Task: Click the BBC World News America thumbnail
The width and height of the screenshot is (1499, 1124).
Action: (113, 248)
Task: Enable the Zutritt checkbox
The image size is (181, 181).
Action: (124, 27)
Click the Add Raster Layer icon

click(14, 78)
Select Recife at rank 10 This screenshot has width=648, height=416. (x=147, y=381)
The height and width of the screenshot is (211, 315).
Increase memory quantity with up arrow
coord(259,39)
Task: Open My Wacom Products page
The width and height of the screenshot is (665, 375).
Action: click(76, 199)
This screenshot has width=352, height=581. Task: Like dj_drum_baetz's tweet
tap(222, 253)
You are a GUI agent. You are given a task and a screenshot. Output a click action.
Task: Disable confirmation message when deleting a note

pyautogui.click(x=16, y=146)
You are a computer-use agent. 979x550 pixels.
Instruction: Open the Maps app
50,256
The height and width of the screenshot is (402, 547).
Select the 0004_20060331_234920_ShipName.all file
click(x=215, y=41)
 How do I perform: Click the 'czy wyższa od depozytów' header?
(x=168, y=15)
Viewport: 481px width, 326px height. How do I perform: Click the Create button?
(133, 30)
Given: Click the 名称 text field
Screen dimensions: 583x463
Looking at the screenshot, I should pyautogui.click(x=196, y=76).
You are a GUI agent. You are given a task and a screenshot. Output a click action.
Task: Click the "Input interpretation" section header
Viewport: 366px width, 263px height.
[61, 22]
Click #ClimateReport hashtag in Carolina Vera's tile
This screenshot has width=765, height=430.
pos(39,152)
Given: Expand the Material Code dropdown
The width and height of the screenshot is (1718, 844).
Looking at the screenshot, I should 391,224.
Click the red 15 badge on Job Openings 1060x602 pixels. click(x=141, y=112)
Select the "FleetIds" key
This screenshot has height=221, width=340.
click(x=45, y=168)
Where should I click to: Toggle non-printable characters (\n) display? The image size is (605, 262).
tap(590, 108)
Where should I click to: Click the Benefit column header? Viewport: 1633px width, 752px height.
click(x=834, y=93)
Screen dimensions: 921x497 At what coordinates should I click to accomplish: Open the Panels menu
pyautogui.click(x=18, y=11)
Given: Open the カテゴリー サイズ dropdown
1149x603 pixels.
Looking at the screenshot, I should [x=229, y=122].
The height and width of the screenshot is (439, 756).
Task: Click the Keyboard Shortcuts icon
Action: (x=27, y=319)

TASK DESCRIPTION
Write down how many lines in this listing contain the word "dropdown"; the number is the whole answer.

TASK RESULT
2